- _Raw data_:
========

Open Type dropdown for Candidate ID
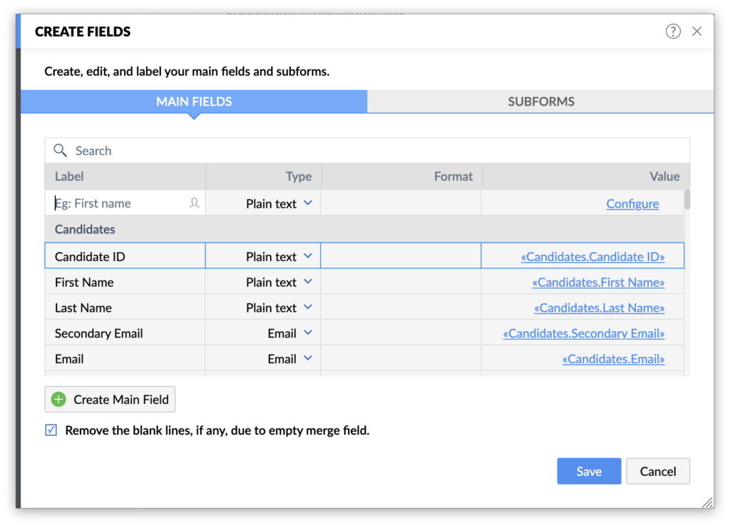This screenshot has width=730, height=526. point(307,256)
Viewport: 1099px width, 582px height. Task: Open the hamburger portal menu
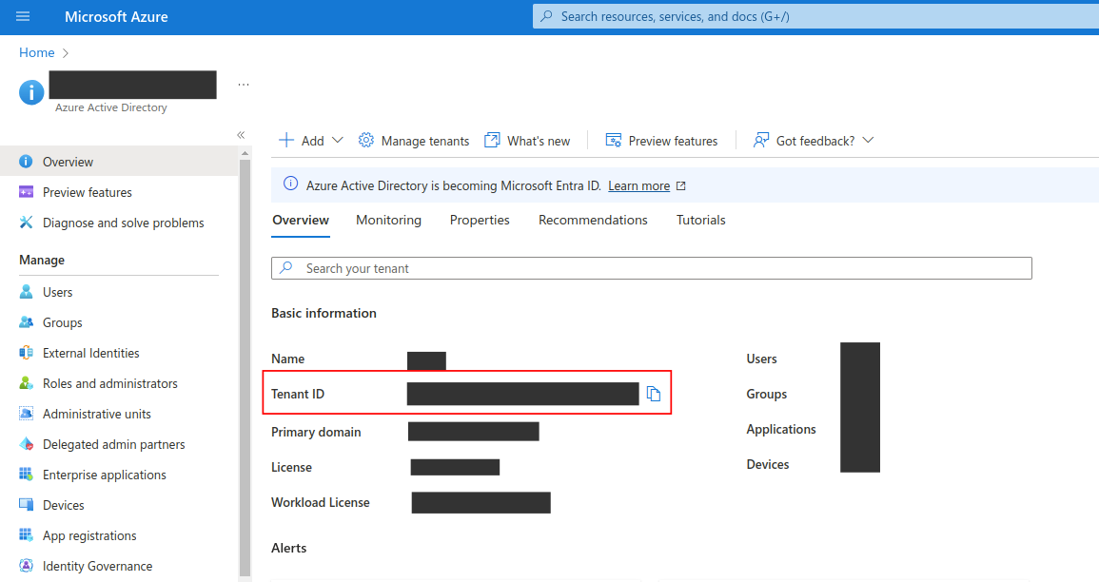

========

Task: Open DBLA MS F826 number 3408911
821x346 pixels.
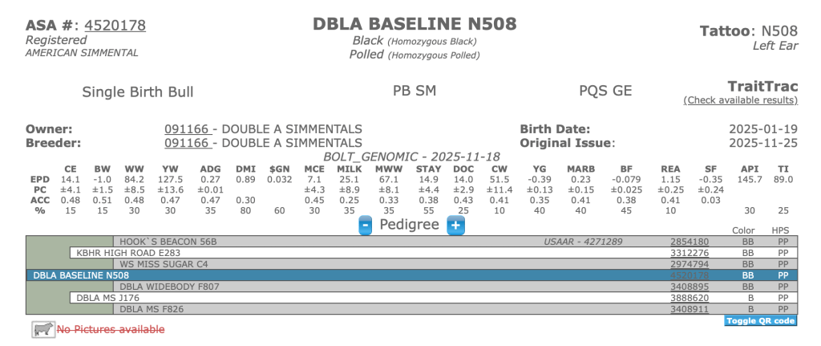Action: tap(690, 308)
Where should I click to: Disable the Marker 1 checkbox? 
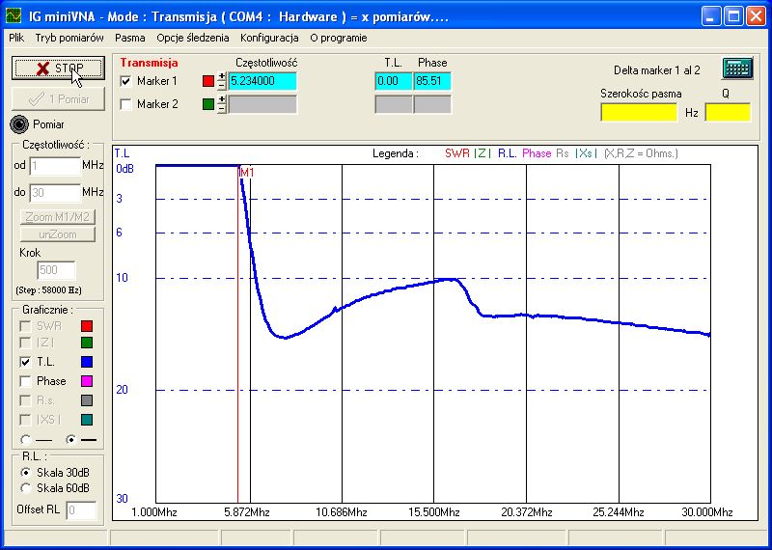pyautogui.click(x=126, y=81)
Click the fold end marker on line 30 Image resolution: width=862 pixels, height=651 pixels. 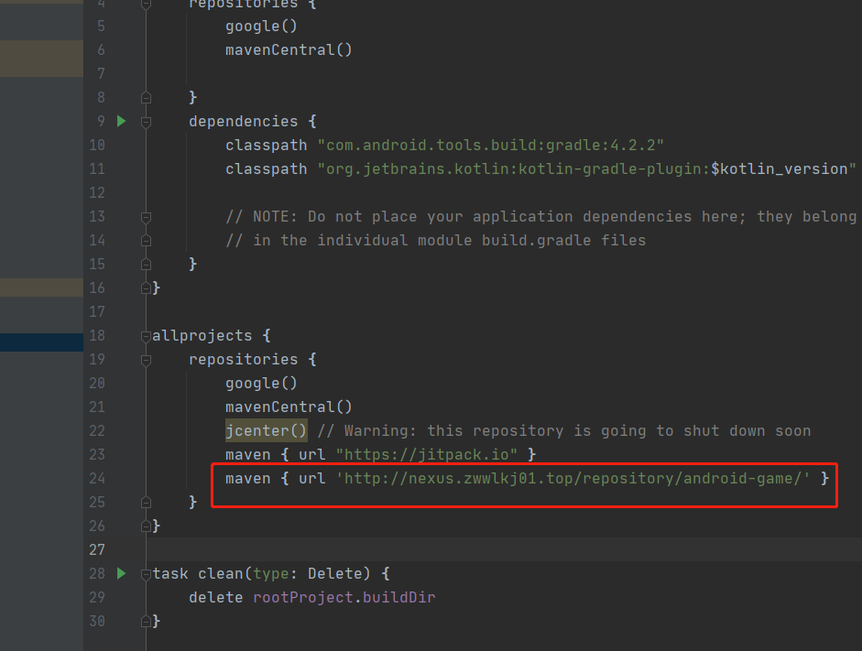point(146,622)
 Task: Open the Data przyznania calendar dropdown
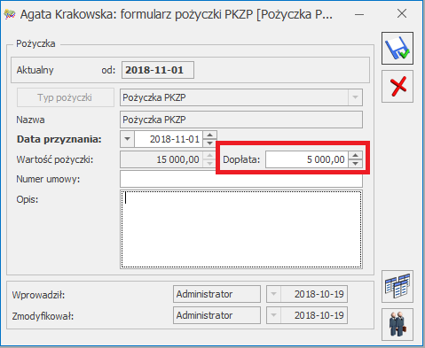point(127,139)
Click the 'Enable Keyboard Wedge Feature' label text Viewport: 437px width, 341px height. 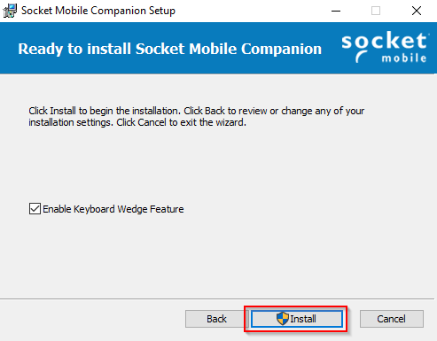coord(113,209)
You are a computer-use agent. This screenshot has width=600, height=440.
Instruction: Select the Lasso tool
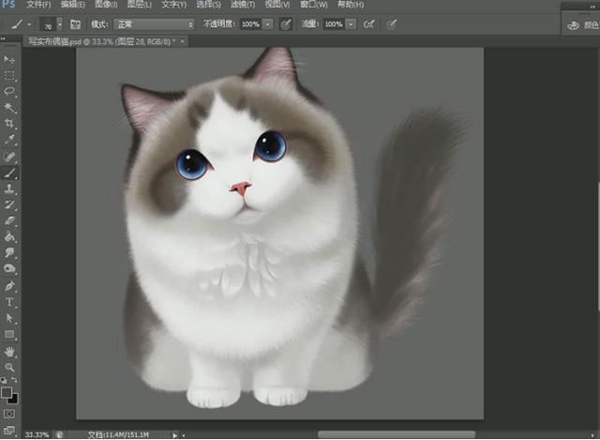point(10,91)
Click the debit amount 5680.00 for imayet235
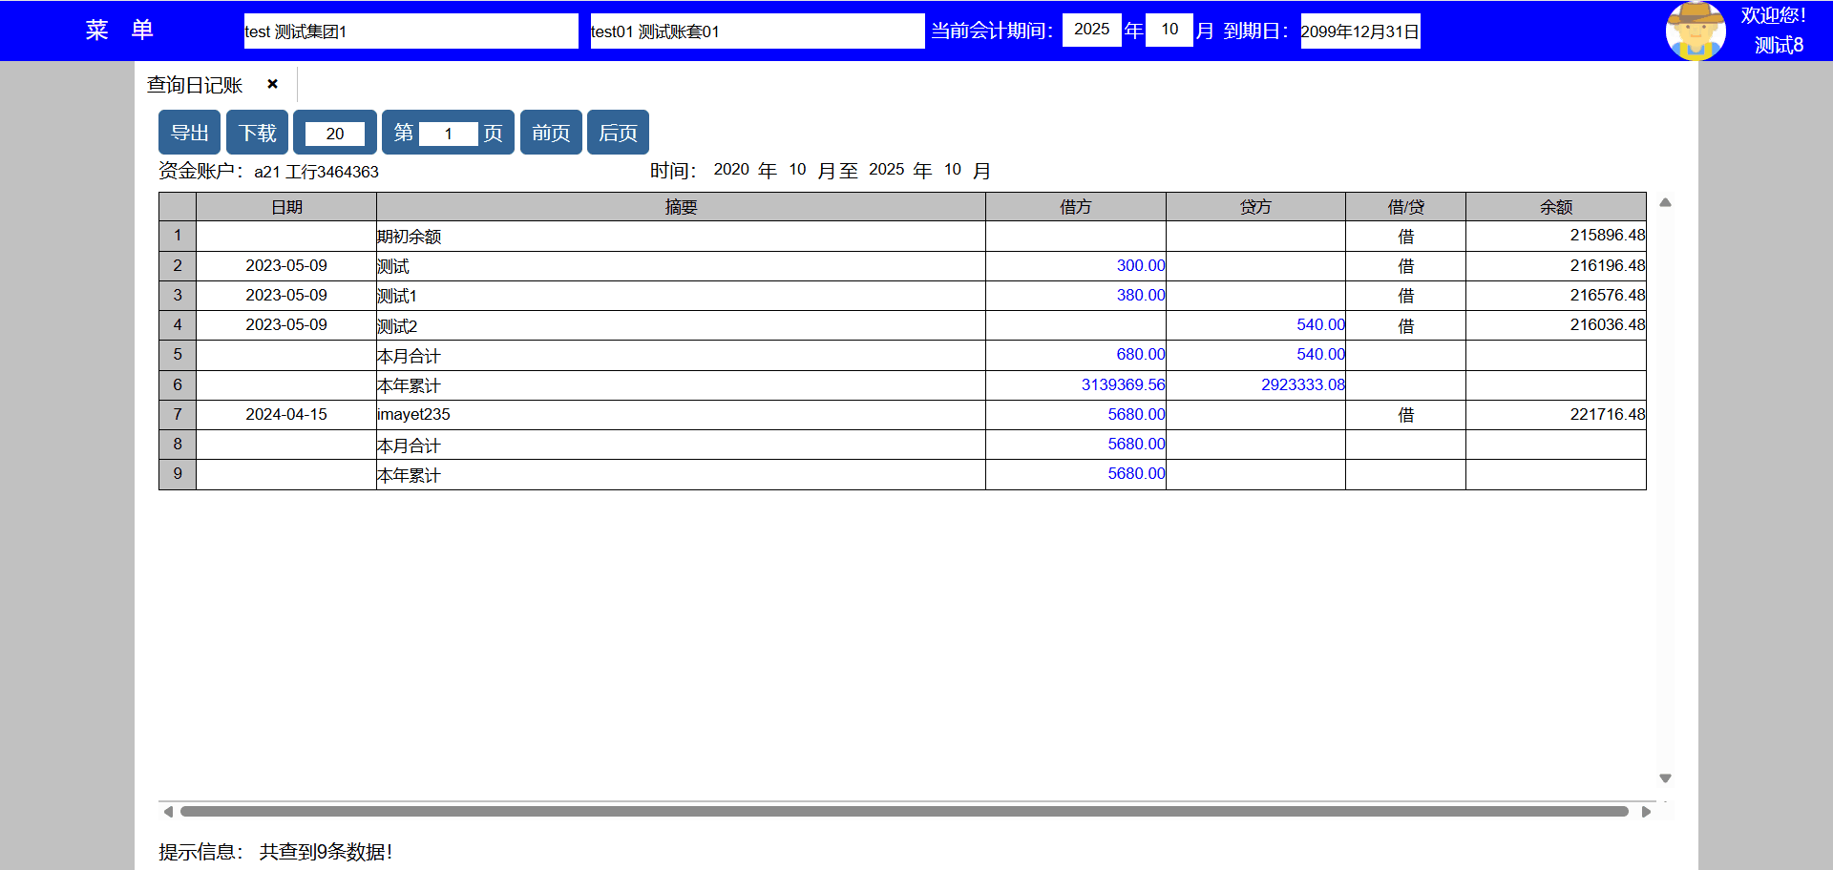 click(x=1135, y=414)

========

- _Aim of the task_: In the listing above, find the line with "Open Type dropdown for Candidate ID" and the line with "Viewport: 1099px width, 582px". Copy both of them and every line between, exactly, but not the pictures.

- _Response_:
Open Type dropdown for Candidate ID
This screenshot has width=730, height=526. point(307,256)
Viewport: 1099px width, 582px height. Task: Open the hamburger portal menu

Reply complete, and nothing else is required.